An optimization problem with volume constraint with applications to optimal mass transport

TL;DR

This paper studies a volume-constrained optimization problem related to p-Laplacian equations, analyzes the limit as p approaches infinity, and connects the limit problem to mass transfer and free boundary problems.

Contribution

It introduces a new volume-constrained variational problem, proves existence of solutions, and links the limit as p→∞ to mass transfer and free boundary problems.

Findings

Existence of minimizers under volume constraint.

Convergence of solutions as p→∞ to a maximization problem.

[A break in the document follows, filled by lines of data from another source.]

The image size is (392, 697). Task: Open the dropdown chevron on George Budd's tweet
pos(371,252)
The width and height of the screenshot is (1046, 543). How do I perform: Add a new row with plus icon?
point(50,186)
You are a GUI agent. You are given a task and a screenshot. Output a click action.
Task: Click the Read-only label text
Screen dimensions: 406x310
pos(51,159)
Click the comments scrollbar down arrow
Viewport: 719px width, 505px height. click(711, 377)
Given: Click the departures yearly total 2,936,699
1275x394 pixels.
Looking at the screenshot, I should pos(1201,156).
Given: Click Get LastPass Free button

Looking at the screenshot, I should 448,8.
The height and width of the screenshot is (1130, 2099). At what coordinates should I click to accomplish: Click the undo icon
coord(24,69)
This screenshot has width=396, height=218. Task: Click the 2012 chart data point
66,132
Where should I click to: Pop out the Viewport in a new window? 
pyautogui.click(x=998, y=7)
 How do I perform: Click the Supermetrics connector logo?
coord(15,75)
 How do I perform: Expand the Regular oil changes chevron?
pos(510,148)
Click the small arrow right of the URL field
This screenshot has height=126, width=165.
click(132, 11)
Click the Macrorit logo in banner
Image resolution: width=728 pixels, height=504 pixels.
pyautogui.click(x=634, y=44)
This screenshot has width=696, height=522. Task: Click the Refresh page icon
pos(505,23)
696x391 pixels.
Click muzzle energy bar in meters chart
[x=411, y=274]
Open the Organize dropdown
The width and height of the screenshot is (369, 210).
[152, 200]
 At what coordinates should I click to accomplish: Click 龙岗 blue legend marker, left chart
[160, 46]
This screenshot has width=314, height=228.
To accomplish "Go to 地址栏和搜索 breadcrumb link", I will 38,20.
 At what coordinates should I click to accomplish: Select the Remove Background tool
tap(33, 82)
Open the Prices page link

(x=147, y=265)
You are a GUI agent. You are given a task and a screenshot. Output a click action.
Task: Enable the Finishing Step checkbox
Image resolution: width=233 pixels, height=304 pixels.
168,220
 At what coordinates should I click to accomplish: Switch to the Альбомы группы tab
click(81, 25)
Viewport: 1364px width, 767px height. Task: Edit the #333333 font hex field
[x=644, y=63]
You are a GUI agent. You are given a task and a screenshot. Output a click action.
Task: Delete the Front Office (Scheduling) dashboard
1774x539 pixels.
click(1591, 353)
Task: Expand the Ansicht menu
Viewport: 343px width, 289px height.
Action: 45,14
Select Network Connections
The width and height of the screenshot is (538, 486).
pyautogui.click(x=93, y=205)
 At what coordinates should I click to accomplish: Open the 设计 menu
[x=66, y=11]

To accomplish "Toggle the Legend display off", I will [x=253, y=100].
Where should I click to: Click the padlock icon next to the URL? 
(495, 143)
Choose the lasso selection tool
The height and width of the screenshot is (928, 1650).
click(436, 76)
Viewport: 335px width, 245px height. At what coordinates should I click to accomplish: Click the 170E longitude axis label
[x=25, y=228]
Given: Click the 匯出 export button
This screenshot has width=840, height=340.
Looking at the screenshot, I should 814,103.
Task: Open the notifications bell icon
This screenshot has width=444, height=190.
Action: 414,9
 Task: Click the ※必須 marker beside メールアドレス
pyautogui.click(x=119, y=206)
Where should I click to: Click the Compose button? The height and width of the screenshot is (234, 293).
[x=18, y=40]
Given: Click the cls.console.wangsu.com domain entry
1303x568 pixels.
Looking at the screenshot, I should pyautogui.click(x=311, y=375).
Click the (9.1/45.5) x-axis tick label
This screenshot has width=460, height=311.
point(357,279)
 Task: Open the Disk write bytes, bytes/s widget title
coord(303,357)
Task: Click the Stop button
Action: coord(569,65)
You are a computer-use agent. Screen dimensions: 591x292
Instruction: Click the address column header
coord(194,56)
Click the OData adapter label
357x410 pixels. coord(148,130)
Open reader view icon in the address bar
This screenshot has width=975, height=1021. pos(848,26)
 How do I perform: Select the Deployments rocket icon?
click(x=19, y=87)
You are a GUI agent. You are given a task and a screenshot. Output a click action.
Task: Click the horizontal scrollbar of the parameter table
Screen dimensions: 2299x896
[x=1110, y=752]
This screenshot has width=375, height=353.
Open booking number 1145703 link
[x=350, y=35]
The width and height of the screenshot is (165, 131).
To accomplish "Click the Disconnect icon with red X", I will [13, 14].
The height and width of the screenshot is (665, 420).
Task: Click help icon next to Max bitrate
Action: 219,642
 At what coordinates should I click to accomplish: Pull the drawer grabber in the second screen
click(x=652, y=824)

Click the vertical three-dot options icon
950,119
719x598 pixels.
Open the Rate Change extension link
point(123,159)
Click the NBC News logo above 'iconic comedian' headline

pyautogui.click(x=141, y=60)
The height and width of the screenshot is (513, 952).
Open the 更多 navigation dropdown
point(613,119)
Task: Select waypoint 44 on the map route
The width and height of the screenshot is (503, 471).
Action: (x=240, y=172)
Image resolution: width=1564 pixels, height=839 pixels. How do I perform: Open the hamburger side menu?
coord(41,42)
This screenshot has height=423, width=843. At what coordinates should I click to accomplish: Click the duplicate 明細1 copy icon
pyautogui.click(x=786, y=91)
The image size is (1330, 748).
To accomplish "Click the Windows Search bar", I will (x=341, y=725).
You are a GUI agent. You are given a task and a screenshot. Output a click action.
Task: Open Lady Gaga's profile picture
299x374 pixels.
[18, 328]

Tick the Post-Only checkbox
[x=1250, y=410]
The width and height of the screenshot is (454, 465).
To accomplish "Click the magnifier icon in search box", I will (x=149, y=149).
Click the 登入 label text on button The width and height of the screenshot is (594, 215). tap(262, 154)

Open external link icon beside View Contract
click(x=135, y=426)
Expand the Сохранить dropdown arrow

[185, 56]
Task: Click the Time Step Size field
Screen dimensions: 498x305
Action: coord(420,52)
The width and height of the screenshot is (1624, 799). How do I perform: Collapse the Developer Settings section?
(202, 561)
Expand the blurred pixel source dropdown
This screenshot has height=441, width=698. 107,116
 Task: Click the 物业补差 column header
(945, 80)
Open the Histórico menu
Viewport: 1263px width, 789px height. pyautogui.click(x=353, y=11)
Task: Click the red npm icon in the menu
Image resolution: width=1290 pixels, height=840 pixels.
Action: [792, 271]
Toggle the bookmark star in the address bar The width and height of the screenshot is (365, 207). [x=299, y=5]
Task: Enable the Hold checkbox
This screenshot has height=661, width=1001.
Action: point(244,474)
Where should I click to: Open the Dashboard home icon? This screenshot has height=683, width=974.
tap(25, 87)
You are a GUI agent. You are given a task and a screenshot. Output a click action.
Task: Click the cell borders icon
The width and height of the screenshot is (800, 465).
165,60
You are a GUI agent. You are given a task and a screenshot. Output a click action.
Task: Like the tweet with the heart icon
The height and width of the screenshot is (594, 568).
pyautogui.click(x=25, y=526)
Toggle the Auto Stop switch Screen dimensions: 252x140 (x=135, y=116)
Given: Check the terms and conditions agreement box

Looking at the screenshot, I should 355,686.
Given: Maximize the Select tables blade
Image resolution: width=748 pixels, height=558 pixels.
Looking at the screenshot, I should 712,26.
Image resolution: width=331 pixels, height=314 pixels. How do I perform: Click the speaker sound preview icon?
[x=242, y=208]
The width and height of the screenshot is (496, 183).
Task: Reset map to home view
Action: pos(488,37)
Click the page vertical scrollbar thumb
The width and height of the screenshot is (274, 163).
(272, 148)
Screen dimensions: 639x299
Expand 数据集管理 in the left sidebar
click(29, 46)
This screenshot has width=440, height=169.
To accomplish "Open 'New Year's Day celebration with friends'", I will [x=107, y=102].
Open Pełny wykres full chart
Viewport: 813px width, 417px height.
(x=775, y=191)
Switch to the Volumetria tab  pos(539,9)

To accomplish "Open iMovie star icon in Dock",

Connection to Monge-Kantorovich mass transfer problem.

Abstract

In this manuscript we study the following optimization problem with volume constraint: \[ \min\left\{\frac{1}{p}\int_{\Omega} |\nabla v|^pdx- \int_{\partial \Omega} gv\,dS \colon v \in W^{1, p} \left(\Omega\right), \text{ and } |\{v>0\}| \leq \alpha\right\}. \] Here $g$ is acontinuous function and $\alpha$ is a fixed constant such that $0< \alpha< |\Omega|$. Under the assumption that $\displaystyle \int_{\partial \Omega} g(x)dS >0$ we prove that a minimizer exists and satisfies $$ \left\{ \begin{array}{ccl} -\Delta_p u_p = 0 &\text{in } &\{u_p>0\} \cup \{u_p<0\}, \\[5pt] |\nabla u_p|^{p-2}\frac{\partial u_p}{\partial \nu} = g & \text{on } &\partial \Omega \cap\partial(\{u_p>0\} \cup \{u_p<0\} ) ,\\[5pt] |\{u_p>0\}| = \alpha. & & \end{array} \right. $$ Next, we analyze the limit as $p\to \infty$. We obtain that any sequence of weak solutions converges, up to a subsequence, $\lim\limits_{p_j \to \infty} u_{p_j}(x)=u_{\infty}(x)$, uniformly in $\overline{\Omega}$, and uniform limits, $u_\infty$, are solutions to the maximization problem with volume constraint $$ \max\left\{ \int_{\partial \Omega} gv\,dS \colon v \in W^{1, \infty} \left(\Omega\right), \|\nabla v\|_{L^{\infty}(\Omega)}\leq 1 \text{ and }|\{v>0\}| \leq \alpha\right\}. $$ Furthermore, we obtain the limit equation that is verified by $u_\infty$ in the viscosity sense. Finally, it turns out that such a limit variational problem is connected to the Monge-Kantorovich mass transfer problem with the involved measures are supported on $\partial \Omega$ and along the limiting free boundary, $\partial \{u_{\infty} \neq 0\}$.